How to check whether Red Hat products are affected by the CVE list (vulnerability issues)

Solution Verified - Updated -

Environment

  • All Red Hat Products

Issue

How to check whether Red Hat products and versions are affected by one or more CVE identifiers (security vulnerabilities).

Resolution

  1. Access the Red Hat CVE search page: https://access.redhat.com/security/cve/.

  2. For each CVE identifier in the list (for example, CVE-2026-12345), search for the exact ID on the Red Hat CVE page.

  3. If a CVE entry is present:

    • Review the “Affected Products” section to see whether the relevant product and version appear as affected.
    • Review the “Impact” and any available advisory or errata links to understand severity and available fixes or mitigations.
  4. If the CVE entry does not list the relevant product or version under “Affected Products”, treat that product and version as not currently listed as affected by that CVE according to available Red Hat information.

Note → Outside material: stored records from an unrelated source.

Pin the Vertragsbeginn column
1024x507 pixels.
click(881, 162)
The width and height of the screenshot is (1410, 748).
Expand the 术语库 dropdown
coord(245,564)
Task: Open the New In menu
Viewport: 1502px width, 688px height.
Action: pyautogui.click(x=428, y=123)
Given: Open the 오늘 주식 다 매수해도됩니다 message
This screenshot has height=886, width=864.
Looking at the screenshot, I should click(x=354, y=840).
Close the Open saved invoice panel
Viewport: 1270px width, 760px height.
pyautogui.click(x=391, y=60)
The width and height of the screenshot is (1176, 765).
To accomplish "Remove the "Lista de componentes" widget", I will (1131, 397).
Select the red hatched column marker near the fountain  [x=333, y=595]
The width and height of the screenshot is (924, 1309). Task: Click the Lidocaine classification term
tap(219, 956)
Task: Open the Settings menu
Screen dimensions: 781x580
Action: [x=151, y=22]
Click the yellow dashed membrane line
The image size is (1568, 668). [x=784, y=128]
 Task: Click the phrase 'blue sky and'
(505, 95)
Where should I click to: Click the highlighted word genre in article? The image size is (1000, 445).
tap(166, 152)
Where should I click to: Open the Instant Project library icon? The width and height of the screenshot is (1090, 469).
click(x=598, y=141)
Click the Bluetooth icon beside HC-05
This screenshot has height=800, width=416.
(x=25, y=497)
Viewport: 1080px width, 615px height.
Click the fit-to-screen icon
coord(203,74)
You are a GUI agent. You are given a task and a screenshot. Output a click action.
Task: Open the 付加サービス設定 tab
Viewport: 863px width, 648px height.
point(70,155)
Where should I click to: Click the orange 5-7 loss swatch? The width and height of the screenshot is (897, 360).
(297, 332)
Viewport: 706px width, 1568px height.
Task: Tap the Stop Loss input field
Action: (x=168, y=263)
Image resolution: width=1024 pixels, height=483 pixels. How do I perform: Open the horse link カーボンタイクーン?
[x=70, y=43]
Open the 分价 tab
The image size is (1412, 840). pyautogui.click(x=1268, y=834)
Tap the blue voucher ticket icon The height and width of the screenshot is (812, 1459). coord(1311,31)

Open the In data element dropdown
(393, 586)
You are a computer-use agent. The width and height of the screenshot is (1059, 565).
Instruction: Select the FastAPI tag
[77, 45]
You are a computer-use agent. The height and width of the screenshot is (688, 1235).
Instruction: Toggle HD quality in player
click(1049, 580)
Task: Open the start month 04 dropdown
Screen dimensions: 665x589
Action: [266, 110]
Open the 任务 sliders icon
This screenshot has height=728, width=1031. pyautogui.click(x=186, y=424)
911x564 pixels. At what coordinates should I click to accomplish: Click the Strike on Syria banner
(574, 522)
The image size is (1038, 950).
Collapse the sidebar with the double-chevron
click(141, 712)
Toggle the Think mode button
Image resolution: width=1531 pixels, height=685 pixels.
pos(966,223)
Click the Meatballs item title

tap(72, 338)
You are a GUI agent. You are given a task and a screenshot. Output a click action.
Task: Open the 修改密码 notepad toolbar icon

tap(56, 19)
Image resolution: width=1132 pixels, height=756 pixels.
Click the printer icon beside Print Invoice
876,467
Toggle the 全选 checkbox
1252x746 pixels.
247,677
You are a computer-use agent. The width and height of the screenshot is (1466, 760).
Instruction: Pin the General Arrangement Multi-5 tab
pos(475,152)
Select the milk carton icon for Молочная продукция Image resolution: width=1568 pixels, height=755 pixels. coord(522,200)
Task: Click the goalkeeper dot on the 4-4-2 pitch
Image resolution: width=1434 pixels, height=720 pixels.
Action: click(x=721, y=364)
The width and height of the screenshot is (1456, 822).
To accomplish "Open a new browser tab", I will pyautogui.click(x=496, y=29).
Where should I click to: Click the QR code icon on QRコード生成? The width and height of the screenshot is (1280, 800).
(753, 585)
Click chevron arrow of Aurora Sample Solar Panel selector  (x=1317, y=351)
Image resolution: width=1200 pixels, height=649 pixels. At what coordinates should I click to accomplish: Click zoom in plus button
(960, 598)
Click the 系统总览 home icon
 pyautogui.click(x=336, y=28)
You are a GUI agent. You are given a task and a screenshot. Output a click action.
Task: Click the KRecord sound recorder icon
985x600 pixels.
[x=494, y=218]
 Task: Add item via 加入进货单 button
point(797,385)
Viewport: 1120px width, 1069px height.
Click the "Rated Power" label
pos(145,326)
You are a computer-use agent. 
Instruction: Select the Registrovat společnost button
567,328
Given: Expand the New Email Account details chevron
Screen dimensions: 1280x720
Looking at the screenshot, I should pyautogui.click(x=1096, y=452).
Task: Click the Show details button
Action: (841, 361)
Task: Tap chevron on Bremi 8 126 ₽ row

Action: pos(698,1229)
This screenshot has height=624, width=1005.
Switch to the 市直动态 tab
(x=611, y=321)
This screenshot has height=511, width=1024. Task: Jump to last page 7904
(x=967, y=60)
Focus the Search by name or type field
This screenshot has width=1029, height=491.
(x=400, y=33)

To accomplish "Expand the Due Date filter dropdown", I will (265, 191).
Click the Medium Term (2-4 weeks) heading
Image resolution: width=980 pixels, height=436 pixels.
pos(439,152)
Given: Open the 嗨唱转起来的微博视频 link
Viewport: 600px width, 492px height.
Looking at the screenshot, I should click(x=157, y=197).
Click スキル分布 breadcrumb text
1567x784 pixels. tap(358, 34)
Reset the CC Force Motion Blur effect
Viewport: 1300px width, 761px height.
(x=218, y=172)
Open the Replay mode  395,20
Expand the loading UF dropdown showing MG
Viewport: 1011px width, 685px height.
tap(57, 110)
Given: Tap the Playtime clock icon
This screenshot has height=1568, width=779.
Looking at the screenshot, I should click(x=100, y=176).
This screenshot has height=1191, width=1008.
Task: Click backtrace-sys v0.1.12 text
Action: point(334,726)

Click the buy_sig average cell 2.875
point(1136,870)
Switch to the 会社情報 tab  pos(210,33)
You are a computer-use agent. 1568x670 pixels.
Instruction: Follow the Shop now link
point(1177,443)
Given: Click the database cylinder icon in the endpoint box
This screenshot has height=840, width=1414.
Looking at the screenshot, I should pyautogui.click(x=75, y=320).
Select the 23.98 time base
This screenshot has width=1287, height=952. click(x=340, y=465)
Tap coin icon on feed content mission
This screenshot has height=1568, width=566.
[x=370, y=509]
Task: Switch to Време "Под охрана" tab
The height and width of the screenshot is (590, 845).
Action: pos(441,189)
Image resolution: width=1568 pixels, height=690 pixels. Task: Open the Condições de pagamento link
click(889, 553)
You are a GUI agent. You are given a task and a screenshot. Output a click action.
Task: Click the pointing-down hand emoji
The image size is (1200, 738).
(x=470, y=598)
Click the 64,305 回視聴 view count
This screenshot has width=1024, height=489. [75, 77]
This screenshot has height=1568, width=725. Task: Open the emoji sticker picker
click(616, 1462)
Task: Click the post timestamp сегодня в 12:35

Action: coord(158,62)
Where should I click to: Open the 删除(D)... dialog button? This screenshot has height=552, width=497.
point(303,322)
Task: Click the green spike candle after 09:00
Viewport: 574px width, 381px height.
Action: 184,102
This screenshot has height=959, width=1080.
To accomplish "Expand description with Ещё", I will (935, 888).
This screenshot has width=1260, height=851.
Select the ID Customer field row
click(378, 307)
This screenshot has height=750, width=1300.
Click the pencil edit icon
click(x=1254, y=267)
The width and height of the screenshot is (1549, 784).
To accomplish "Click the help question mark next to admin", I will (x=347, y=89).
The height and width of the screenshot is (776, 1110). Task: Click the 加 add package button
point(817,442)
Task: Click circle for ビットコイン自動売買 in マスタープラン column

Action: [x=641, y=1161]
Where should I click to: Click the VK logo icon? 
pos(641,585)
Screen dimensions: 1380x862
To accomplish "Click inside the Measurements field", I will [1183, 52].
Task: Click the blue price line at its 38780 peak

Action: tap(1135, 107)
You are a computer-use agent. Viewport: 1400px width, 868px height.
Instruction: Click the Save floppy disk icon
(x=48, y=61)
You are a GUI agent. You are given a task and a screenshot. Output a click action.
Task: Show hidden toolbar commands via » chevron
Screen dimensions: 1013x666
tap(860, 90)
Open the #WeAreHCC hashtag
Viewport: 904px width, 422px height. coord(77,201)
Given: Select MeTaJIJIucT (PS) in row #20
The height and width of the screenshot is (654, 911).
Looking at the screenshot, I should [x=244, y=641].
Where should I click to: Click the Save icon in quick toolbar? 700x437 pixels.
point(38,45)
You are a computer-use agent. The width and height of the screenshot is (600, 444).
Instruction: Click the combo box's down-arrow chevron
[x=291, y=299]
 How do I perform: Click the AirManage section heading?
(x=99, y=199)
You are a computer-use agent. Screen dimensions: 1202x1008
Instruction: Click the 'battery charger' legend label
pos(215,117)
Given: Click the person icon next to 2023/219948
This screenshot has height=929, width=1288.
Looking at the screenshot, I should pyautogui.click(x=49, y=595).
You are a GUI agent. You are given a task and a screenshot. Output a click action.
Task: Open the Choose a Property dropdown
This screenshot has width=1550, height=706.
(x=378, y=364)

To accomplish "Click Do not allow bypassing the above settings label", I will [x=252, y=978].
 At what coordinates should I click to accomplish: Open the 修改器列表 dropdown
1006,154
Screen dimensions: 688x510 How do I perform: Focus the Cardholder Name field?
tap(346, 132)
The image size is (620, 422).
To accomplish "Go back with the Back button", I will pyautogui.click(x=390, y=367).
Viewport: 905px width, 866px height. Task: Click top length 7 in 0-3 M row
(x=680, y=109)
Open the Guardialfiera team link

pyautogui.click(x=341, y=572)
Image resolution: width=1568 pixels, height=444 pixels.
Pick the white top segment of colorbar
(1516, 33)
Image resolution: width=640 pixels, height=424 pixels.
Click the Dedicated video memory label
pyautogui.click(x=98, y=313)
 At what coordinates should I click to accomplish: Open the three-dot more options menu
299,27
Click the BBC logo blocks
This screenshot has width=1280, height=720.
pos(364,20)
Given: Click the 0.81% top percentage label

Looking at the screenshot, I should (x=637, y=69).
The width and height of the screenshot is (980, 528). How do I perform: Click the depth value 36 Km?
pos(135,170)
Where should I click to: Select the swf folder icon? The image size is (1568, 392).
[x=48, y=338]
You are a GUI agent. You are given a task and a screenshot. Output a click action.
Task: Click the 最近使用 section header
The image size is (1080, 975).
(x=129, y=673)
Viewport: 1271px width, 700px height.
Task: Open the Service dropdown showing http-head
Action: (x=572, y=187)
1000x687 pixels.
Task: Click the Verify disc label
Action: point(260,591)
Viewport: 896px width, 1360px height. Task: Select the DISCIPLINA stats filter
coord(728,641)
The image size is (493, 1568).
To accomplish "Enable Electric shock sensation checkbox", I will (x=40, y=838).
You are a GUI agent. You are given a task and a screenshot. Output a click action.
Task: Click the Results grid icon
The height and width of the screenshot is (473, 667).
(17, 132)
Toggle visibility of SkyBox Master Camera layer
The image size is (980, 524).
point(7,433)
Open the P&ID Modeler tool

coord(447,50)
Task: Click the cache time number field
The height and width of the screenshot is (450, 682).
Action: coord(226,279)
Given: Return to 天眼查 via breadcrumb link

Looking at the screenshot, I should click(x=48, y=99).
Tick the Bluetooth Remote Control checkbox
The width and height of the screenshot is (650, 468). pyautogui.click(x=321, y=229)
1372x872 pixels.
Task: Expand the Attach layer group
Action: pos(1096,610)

  5. If the CVE is recent and no Red Hat entry exists yet, or if the impact remains unclear for the environment in use, open a support case with Red Hat Support and provide:

    • The CVE ID or list of CVEs.
    • The product name and exact version.
    • Any relevant package versions or errata already applied.
  6. When a CVE entry indicates that fixes are available for the affected product and version, follow the linked security advisory or errata to plan and apply the required updates.

  7. For larger CVE lists (for example, from a vulnerability scanner), work through the list systematically, recording for each CVE:

    • Whether Red Hat lists the product and version as affected.
    • The advisory or errata reference, if available.
    • The planned remediation action (update, configuration change, accepted risk).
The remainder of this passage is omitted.